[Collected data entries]

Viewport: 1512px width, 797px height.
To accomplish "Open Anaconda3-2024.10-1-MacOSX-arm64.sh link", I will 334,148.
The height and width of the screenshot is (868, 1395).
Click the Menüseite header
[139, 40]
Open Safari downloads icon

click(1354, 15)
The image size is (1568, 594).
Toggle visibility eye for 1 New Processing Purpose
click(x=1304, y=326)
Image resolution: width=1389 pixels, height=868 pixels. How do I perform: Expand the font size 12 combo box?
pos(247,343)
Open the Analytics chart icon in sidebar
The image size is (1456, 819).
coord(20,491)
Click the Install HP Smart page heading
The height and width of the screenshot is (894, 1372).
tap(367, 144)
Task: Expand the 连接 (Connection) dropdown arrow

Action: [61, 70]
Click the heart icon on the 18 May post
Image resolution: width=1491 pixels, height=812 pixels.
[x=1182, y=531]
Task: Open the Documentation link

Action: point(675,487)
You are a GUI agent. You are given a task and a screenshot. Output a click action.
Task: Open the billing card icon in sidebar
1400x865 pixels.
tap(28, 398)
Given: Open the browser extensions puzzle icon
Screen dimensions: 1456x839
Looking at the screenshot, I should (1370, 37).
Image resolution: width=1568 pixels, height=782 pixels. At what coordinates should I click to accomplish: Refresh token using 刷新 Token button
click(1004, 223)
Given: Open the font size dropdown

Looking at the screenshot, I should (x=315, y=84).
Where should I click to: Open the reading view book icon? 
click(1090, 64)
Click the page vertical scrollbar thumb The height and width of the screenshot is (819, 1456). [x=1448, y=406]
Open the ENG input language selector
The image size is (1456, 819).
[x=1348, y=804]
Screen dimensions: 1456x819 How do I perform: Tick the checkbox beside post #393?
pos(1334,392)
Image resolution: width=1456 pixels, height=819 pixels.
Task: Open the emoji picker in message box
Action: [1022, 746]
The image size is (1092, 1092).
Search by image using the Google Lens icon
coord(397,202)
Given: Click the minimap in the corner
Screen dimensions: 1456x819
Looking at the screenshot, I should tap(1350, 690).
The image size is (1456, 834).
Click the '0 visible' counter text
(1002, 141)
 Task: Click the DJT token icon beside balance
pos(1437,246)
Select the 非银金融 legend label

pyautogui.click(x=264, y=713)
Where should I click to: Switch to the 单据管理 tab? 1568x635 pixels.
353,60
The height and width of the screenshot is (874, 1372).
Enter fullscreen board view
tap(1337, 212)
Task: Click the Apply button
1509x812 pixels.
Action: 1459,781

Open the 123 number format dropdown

- **TASK BRIEF**
Copy the lines above exactly, leaving every word as it is.

- **RESULT**
Viewport: 1512px width, 797px height.
To accomplish "Open Anaconda3-2024.10-1-MacOSX-arm64.sh link", I will 334,148.
The height and width of the screenshot is (868, 1395).
Click the Menüseite header
[139, 40]
Open Safari downloads icon

click(1354, 15)
The image size is (1568, 594).
Toggle visibility eye for 1 New Processing Purpose
click(x=1304, y=326)
Image resolution: width=1389 pixels, height=868 pixels. How do I perform: Expand the font size 12 combo box?
pos(247,343)
Open the Analytics chart icon in sidebar
The image size is (1456, 819).
coord(20,491)
Click the Install HP Smart page heading
The height and width of the screenshot is (894, 1372).
tap(367, 144)
Task: Expand the 连接 (Connection) dropdown arrow

Action: [61, 70]
Click the heart icon on the 18 May post
Image resolution: width=1491 pixels, height=812 pixels.
[x=1182, y=531]
Task: Open the Documentation link

Action: point(675,487)
You are a GUI agent. You are given a task and a screenshot. Output a click action.
Task: Open the billing card icon in sidebar
1400x865 pixels.
tap(28, 398)
Given: Open the browser extensions puzzle icon
Screen dimensions: 1456x839
Looking at the screenshot, I should (1370, 37).
Image resolution: width=1568 pixels, height=782 pixels. At what coordinates should I click to accomplish: Refresh token using 刷新 Token button
click(1004, 223)
Given: Open the font size dropdown

Looking at the screenshot, I should (x=315, y=84).
Where should I click to: Open the reading view book icon? 
click(1090, 64)
Click the page vertical scrollbar thumb The height and width of the screenshot is (819, 1456). [x=1448, y=406]
Open the ENG input language selector
The image size is (1456, 819).
[x=1348, y=804]
Screen dimensions: 1456x819 How do I perform: Tick the checkbox beside post #393?
pos(1334,392)
Image resolution: width=1456 pixels, height=819 pixels.
Task: Open the emoji picker in message box
Action: [1022, 746]
The image size is (1092, 1092).
Search by image using the Google Lens icon
coord(397,202)
Given: Click the minimap in the corner
Screen dimensions: 1456x819
Looking at the screenshot, I should tap(1350, 690).
The image size is (1456, 834).
Click the '0 visible' counter text
(1002, 141)
 Task: Click the DJT token icon beside balance
pos(1437,246)
Select the 非银金融 legend label

pyautogui.click(x=264, y=713)
Where should I click to: Switch to the 单据管理 tab? 1568x635 pixels.
353,60
The height and width of the screenshot is (874, 1372).
Enter fullscreen board view
tap(1337, 212)
Task: Click the Apply button
1509x812 pixels.
Action: 1459,781

Open the 123 number format dropdown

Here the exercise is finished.